The protocol makes progress and guarantees liveness, if the leader doesn’t fail. In case of leader failures, a view-change protocol is triggered after a timeout to prevent the replicas from waiting forever for messages from the leader. In a geographically distributed asynchronous network, leader failures may be more common than one can imagine, so view-change triggers may also be commonplace. So, the execution complexity of pBFT with view-changes is O(n3) where n is the number of processes in the network.

The protocol provides safety if all non-faulty replicas compute the same result. This means (N-f) processes must compute the same result and send the results to the client to guarantee safety.

HotStuff

HotStuff consensus algorithm attempts to address the O(n3) complexity of pBFT. The liveness property requires that (N−f) non-faulty replicas will run commands identically and produce the same response for each command. As is common, with the partially synchronous communication model, whereby a known bound — ∆ — on message transmission holds after some unknown global stabilization time (GST). In this model, N ≥ 3f + 1 is required for non-faulty replicas to agree on the same commands in the same order and progress can be ensured deterministically only after GST as we have discussed earlier with view-changes. HotStuff improves upon pBFT with the following two additional properties.

  1. Linear View Change — After GST, any correct leader, once designated, sends only O(n) authenticators to drive a consensus decision. This includes the case where a leader is replaced. Consequently, communication costs to reach consensus after GST is O(n2) authenticators in the worst case of cascading leader failures.
  2. Optimistic Responsiveness — After GST, any correct leader, once designated, needs to wait just for the first (N − f) responses to guarantee that it can create a proposal that will make progress. This includes the case where a leader is replaced.

Table-1 below shows the resulting improvements in the message complexity. With the correct leader, the complexity improved from O(n2) to O(n). With leader failure and the resulting view-change protocol, the complexity improved from O(n3) to O(n).

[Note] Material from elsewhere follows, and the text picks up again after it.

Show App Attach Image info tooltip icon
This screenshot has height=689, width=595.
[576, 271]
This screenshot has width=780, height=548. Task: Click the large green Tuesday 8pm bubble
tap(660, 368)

Table 1 — Comparison of message complexities of some classical BFT consensus algorithms

In pBFT each round in the consensus performs similar work (like, collecting votes from replicas etc.), which HotStuff optimizes by chaining Quorum Certificates (QC) as shown in fig. 2. With this the consensus rounds can be chained, thus improving the liveness. k view-changes requires k+2 rounds of communication instead of 2*k.

Fig. 2 — Chained HotStuff

HotStuff also implements a mechanism called Pacemaker, that guarantees liveness after GST. Pacemaker a) synchronizes all correct replicas and a unique leader into a common height for a sufficiently long period of time. It chooses the unique leader such that the correct replicas synchronized will make progress with the chosen leader. This mechanism decouples liveness from the protocol, which in turn decouples it from safety.

LibraBFT

LibraBFT improves upon HotStuff with a detailed specification and implementation of the Pacemaker mechanism discussed above. It also comes with a liveness analysis that consists of concrete bounds to transaction commitment. Other than these enhancements, LibraBFT is essentially HotStuff and makes the same assumptions about the system model with a partially synchronous network.

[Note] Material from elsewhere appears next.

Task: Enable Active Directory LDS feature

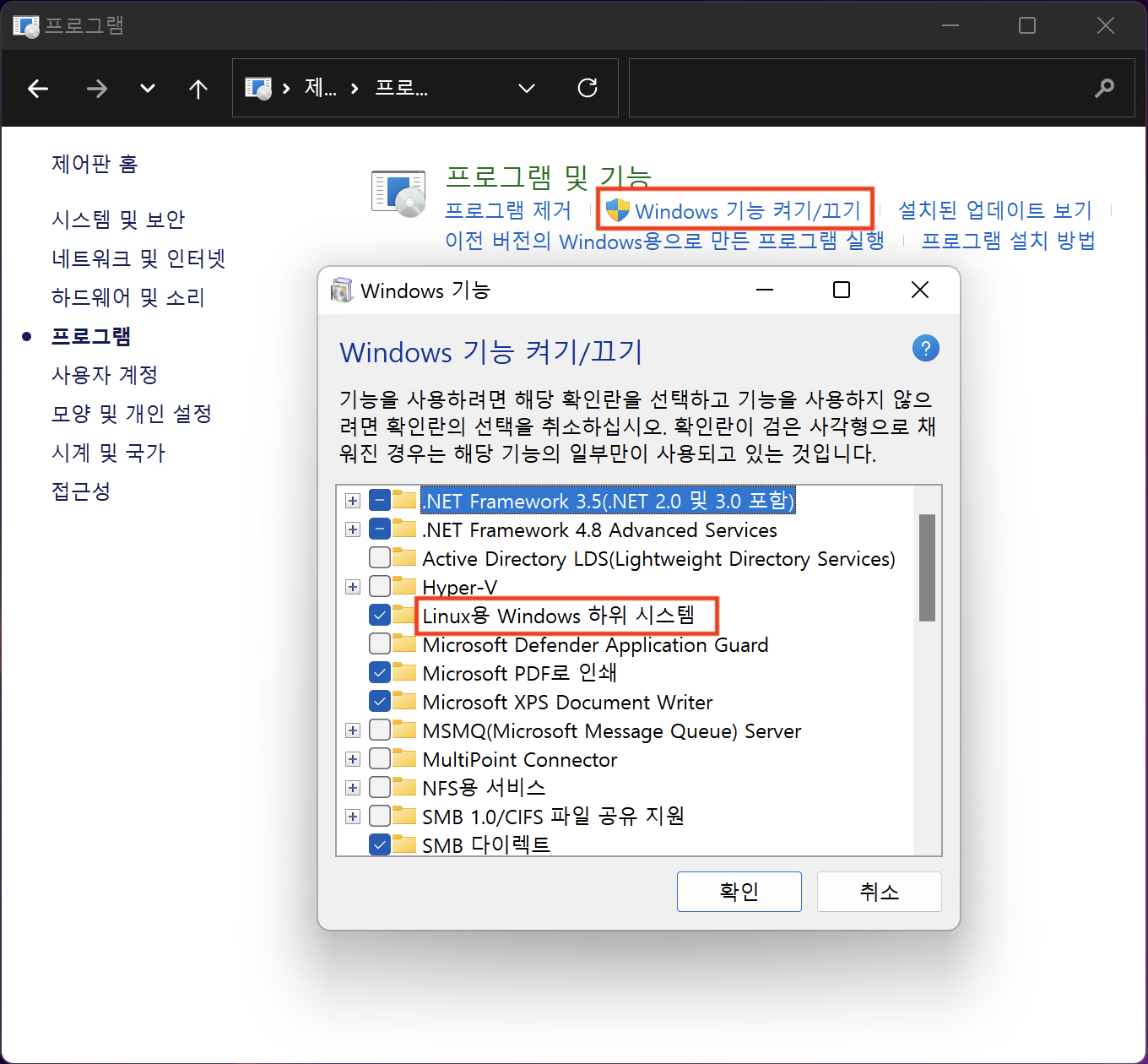Action: click(379, 557)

In LibraBFT processes are called Validators and they make progress in rounds, each having a designated validator called a leader. Leaders are responsible for proposing new blocks and obtaining signed votes from the validators on their proposals. LibraBFT follows the Chained HotStuff model described in fig. 2, which works as follows.

  1. A round is a communication phase with a single designated leader, and leader proposals are organized into a chain using cryptographic hashes.
  2. During a round, the leader proposes a block that extends the longest chain it knows.
  3. If the proposal is valid and timely, each honest node will sign it and send a vote back to the leader.
  4. After the leader has received enough votes to reach a quorum, it aggregates the votes into a Quorum Certificate (QC) that extends the same chain again.
  5. The QC is broadcast to every node.
  6. If the leader fails to assemble a QC, participants will timeout and move to the next round.
  7. Eventually, enough blocks and QCs will extend the chain in a timely manner, and a block will match the commit rule of the protocol.
  8. When this happens, the chain of uncommitted blocks up to the matching block become committed.

The above consensus process can be compared with another popular classical BFT consensus algorithm, Tendermint [4], which is illustrated in fig. 3.

Fig. 3 — Tendermint consensus process

Like LibraBFT, Tendermint proceeds in multiple rounds — pre-vote, pre-commit, and commit — and collects Validator signatures for each round, similar to the QCs in LibraBFT. The main difference between the two algorithms is that in Tendermint each round has a timeout and the Validators wait even if they finish the round sooner whereas in LibraBFT, once the network is synchronous, the protocol speed is based on the network latency, as long as the leader is correct.

The qualification highlighted above is important. The protocol terminates without having to wait for a timeout, only if the leader is correct. If the leader fails, the view-change protocol triggers after GST and while the view-change is linear and is optimized when compared to pBFT, it may not perform any better than Tendermint’s implementation.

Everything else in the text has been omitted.